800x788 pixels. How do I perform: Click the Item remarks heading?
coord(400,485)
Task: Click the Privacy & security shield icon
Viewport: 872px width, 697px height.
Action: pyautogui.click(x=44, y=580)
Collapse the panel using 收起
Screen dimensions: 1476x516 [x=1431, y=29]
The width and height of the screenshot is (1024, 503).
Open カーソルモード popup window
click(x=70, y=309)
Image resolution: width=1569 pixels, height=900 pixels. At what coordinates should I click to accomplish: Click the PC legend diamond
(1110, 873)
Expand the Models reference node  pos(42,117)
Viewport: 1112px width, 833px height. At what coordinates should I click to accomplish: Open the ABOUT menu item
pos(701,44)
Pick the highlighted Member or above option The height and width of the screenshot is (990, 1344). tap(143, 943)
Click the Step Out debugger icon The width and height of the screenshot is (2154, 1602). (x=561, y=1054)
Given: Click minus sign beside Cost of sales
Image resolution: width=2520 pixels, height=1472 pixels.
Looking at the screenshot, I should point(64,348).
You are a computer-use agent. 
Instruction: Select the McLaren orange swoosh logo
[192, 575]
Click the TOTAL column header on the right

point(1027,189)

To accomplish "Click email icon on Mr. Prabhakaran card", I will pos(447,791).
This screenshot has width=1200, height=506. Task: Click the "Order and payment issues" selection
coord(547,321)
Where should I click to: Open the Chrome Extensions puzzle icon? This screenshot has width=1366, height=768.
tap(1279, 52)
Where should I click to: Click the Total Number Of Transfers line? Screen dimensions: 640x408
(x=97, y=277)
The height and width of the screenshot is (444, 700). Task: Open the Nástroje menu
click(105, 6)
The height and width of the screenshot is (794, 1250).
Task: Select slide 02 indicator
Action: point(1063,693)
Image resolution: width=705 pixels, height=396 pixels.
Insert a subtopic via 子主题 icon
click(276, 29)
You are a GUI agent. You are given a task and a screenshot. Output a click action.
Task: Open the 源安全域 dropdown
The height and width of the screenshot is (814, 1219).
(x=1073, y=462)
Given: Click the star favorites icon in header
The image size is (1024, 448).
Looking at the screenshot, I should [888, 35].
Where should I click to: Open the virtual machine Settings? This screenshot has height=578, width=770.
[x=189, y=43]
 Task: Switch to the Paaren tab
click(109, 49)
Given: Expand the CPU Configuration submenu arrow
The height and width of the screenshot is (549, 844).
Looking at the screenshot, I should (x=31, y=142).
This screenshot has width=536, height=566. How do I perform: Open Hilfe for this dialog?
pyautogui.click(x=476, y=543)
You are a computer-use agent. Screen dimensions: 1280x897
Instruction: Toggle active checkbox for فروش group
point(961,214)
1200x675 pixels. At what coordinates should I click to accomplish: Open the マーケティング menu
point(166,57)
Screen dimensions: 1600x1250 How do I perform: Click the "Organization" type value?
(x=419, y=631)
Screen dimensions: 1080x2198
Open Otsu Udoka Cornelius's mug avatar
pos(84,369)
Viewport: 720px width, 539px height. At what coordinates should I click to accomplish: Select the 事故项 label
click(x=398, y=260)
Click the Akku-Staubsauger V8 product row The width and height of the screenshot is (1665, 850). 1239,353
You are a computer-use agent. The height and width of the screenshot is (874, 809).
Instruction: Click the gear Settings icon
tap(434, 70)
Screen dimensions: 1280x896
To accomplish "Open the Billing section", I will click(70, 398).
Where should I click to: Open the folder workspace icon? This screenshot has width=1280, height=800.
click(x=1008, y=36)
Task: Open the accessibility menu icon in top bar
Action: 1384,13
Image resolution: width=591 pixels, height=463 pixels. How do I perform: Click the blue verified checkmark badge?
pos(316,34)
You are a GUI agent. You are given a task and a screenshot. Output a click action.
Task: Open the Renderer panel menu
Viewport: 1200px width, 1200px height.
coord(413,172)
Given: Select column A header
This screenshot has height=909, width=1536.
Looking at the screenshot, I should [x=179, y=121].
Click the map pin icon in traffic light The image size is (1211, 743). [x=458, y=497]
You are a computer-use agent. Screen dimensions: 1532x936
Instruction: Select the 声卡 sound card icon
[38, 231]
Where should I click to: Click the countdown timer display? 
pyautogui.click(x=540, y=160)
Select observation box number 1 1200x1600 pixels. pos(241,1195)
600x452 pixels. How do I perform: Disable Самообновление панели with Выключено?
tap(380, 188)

What the exercise asks: Retype the whole listing exactly.

Output for this exercise:
800x788 pixels. How do I perform: Click the Item remarks heading?
coord(400,485)
Task: Click the Privacy & security shield icon
Viewport: 872px width, 697px height.
Action: pyautogui.click(x=44, y=580)
Collapse the panel using 收起
Screen dimensions: 1476x516 [x=1431, y=29]
The width and height of the screenshot is (1024, 503).
Open カーソルモード popup window
click(x=70, y=309)
Image resolution: width=1569 pixels, height=900 pixels. At what coordinates should I click to accomplish: Click the PC legend diamond
(1110, 873)
Expand the Models reference node  pos(42,117)
Viewport: 1112px width, 833px height. At what coordinates should I click to accomplish: Open the ABOUT menu item
pos(701,44)
Pick the highlighted Member or above option The height and width of the screenshot is (990, 1344). tap(143, 943)
Click the Step Out debugger icon The width and height of the screenshot is (2154, 1602). (x=561, y=1054)
Given: Click minus sign beside Cost of sales
Image resolution: width=2520 pixels, height=1472 pixels.
Looking at the screenshot, I should point(64,348).
You are a computer-use agent. 
Instruction: Select the McLaren orange swoosh logo
[192, 575]
Click the TOTAL column header on the right

point(1027,189)

To accomplish "Click email icon on Mr. Prabhakaran card", I will pos(447,791).
This screenshot has width=1200, height=506. Task: Click the "Order and payment issues" selection
coord(547,321)
Where should I click to: Open the Chrome Extensions puzzle icon? This screenshot has width=1366, height=768.
tap(1279, 52)
Where should I click to: Click the Total Number Of Transfers line? Screen dimensions: 640x408
(x=97, y=277)
The height and width of the screenshot is (444, 700). Task: Open the Nástroje menu
click(105, 6)
The height and width of the screenshot is (794, 1250).
Task: Select slide 02 indicator
Action: point(1063,693)
Image resolution: width=705 pixels, height=396 pixels.
Insert a subtopic via 子主题 icon
click(276, 29)
You are a GUI agent. You are given a task and a screenshot. Output a click action.
Task: Open the 源安全域 dropdown
The height and width of the screenshot is (814, 1219).
(x=1073, y=462)
Given: Click the star favorites icon in header
The image size is (1024, 448).
Looking at the screenshot, I should [888, 35].
Where should I click to: Open the virtual machine Settings? This screenshot has height=578, width=770.
[x=189, y=43]
 Task: Switch to the Paaren tab
click(109, 49)
Given: Expand the CPU Configuration submenu arrow
The height and width of the screenshot is (549, 844).
Looking at the screenshot, I should (x=31, y=142).
This screenshot has width=536, height=566. How do I perform: Open Hilfe for this dialog?
pyautogui.click(x=476, y=543)
You are a computer-use agent. Screen dimensions: 1280x897
Instruction: Toggle active checkbox for فروش group
point(961,214)
1200x675 pixels. At what coordinates should I click to accomplish: Open the マーケティング menu
point(166,57)
Screen dimensions: 1600x1250 How do I perform: Click the "Organization" type value?
(x=419, y=631)
Screen dimensions: 1080x2198
Open Otsu Udoka Cornelius's mug avatar
pos(84,369)
Viewport: 720px width, 539px height. At what coordinates should I click to accomplish: Select the 事故项 label
click(x=398, y=260)
Click the Akku-Staubsauger V8 product row The width and height of the screenshot is (1665, 850). 1239,353
You are a computer-use agent. The height and width of the screenshot is (874, 809).
Instruction: Click the gear Settings icon
tap(434, 70)
Screen dimensions: 1280x896
To accomplish "Open the Billing section", I will click(70, 398).
Where should I click to: Open the folder workspace icon? This screenshot has width=1280, height=800.
click(x=1008, y=36)
Task: Open the accessibility menu icon in top bar
Action: 1384,13
Image resolution: width=591 pixels, height=463 pixels. How do I perform: Click the blue verified checkmark badge?
pos(316,34)
You are a GUI agent. You are given a task and a screenshot. Output a click action.
Task: Open the Renderer panel menu
Viewport: 1200px width, 1200px height.
coord(413,172)
Given: Select column A header
This screenshot has height=909, width=1536.
Looking at the screenshot, I should [x=179, y=121].
Click the map pin icon in traffic light The image size is (1211, 743). [x=458, y=497]
You are a computer-use agent. Screen dimensions: 1532x936
Instruction: Select the 声卡 sound card icon
[38, 231]
Where should I click to: Click the countdown timer display? 
pyautogui.click(x=540, y=160)
Select observation box number 1 1200x1600 pixels. pos(241,1195)
600x452 pixels. How do I perform: Disable Самообновление панели with Выключено?
tap(380, 188)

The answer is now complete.